All GIGABYTE X38/X48 DDR2 boards have onboard headers for LPT/COM. You just have to order the cables specificly. Or get one made for their pinouts! At least they provide those.
It's a shame really as COM still is an industry standard. Everything has a COM interface on the PCB for debugging even the WD MyBook World Edition network drives and ASUS WL-500G Premium routers.
Gigabyte motherboards that have the LPT header have an unusual pinout. (Gigabyte provides the pinout on their website and in their user manuals.) The header is in a 2x13 configuration, which seems to be what is used on all motherboards that have LPT headers. Unfortunately, pin 24 rather than pin 26 in not connected, which is what makes Gigabyte LPT headers different. Pin 26 is connected to ground, but usually pin 24 would be connected to ground.

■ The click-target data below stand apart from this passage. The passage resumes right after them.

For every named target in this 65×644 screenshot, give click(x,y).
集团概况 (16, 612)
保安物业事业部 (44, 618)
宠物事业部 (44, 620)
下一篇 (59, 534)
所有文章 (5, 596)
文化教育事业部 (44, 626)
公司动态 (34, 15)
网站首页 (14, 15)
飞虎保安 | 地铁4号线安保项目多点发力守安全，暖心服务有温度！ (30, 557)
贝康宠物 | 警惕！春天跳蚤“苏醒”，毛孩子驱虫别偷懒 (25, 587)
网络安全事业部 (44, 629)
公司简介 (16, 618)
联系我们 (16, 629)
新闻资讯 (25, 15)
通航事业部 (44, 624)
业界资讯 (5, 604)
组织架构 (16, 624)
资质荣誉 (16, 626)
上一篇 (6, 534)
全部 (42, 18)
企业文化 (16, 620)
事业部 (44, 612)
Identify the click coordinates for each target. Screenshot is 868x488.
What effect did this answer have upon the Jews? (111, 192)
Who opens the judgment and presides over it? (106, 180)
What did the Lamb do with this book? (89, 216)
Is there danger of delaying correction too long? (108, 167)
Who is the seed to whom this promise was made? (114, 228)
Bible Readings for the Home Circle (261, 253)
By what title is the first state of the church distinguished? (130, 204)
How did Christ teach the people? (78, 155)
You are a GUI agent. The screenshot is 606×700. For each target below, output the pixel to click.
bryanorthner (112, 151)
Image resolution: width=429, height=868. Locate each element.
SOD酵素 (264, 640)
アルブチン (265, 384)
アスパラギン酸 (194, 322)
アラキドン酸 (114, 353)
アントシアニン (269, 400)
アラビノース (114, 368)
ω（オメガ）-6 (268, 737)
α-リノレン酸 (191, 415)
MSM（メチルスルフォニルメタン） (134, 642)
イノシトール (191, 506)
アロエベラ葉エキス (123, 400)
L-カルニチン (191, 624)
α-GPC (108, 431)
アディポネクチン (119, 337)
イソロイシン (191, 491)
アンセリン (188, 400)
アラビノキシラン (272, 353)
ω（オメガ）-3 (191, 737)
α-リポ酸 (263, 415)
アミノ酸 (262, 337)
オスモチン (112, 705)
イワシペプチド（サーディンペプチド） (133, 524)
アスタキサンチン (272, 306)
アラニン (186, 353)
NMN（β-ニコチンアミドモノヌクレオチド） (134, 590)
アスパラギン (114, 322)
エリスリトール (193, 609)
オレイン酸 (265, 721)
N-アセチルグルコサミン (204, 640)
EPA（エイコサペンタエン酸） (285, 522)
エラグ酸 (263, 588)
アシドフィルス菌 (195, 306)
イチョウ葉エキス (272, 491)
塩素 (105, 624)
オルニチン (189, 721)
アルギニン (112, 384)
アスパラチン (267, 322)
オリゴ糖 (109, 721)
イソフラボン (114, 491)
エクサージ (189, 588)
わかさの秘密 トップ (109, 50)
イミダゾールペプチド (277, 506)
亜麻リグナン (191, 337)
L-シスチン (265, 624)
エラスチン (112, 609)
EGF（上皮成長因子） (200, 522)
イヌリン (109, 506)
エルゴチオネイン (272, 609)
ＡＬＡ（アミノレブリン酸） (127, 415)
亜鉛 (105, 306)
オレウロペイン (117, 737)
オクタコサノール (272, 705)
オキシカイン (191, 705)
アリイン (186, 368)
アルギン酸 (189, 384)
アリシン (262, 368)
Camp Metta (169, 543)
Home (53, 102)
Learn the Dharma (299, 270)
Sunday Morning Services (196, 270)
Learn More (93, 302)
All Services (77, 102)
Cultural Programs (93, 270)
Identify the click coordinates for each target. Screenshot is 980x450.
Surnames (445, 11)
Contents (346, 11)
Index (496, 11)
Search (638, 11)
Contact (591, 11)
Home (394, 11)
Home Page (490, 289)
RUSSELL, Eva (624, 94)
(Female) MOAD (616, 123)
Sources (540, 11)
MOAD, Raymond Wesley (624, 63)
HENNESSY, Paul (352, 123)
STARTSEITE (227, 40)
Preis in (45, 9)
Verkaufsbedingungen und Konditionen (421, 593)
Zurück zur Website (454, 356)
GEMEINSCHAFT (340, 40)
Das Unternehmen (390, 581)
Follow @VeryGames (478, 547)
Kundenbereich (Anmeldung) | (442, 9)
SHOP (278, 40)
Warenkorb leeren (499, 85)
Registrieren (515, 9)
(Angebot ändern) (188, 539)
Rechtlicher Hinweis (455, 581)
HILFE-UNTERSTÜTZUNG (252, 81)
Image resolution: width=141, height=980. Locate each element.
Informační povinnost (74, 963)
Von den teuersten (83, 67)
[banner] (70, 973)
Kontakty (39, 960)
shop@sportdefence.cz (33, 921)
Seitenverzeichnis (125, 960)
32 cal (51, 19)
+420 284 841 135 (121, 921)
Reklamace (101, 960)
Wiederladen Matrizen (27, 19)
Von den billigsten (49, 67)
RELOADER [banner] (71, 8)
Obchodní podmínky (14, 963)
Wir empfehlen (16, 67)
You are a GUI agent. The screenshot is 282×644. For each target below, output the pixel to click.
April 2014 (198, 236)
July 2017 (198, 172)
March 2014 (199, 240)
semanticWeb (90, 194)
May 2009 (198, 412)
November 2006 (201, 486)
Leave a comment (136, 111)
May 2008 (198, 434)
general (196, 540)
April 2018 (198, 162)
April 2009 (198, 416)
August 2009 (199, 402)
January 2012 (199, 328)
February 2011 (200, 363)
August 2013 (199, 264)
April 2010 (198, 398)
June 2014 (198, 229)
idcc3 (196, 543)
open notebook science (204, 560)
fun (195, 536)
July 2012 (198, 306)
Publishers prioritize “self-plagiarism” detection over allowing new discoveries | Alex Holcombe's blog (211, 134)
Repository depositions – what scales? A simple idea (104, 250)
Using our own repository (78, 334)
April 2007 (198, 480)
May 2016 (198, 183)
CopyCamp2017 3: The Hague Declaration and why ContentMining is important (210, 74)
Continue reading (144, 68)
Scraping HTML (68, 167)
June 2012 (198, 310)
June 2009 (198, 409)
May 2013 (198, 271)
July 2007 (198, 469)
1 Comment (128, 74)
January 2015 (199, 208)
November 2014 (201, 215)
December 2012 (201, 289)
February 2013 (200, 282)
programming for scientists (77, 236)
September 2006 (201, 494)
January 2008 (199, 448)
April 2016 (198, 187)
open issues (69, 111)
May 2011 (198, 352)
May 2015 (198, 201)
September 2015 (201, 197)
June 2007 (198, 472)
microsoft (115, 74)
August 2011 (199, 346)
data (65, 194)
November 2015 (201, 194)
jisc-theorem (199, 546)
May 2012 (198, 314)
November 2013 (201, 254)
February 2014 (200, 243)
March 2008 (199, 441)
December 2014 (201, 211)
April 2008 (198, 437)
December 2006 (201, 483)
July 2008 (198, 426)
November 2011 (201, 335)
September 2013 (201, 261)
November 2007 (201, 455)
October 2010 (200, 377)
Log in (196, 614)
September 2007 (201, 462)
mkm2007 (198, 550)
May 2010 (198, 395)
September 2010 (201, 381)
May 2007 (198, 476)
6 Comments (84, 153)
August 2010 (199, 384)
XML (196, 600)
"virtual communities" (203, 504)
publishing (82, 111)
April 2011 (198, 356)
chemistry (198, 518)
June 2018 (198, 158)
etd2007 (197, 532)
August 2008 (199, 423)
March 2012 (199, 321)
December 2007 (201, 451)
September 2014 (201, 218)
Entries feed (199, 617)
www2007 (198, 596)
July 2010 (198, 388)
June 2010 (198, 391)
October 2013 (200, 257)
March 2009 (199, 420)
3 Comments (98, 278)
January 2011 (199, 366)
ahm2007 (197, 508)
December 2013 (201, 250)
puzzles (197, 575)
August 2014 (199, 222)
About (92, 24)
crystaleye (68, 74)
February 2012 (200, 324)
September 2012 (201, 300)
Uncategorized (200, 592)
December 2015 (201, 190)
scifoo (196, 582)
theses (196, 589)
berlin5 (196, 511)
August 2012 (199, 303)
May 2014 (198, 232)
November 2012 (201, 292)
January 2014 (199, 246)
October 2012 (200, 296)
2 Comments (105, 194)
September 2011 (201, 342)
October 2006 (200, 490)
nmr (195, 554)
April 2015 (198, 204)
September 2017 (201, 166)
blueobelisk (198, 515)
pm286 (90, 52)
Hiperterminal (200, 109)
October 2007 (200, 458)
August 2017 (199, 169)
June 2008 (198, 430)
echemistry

The DB-25 end of the LPT cable has 25 pins. Pins 18 - 25 should be connected to ground. If a straight ribbon cable is used to connect the LPT header (pins 1 - 25) to the DB-25 connector, then Gigabyte motherboards will leave DB-25 pin 25 unconnected (DB-25 pin 25 connects to LPT header pin 24).
Generic LPT port cables are available, and inexpensive. They use straight ribbon cables. They connect LPT header pins 1 - 25 to DB-25 connector pins 1 - 25 (but the pins are numbered differently).
Gigabyte has a LPT cable, part number 12CF1-1LP001-01R, but it is in fact just an overpriced generic cable. It uses a straight ribbon cable that does not compensate for the LPT header pin 24 vs. pin 26 issue.
If a circuit on a device connected to the DB-25 connector (via the Gigabyte LPT header and a generic cable) uses pin 25 for its ground connection alone, it will probably fail. If it ties at least one of the other DB-25 ground pins 18 - 24 to pin 25 (or doesn't use pin 25 at all) then it will probably work.
The Gigabyte LPT cable is not sold at many places, and they are overpriced and identical to the generic cables, which are cheaper and sold more places.
If you need a correct DB-25 LPT port from a Gigabyte motherboard, you could take a generic LPT cable, remove the ribbon cable from the IDC connector, split the ribbon between wires 23 and 24, twist wires 24 and 25 180 degrees, and reinsert the ribbon cable into the IDC connector: wires 1 - 23 where they were before and wire 25 where it was before, but put wire 24 at the end (where the 26th wire of a 26 wire ribbon cable would go), leaving a gap where wire 24 was.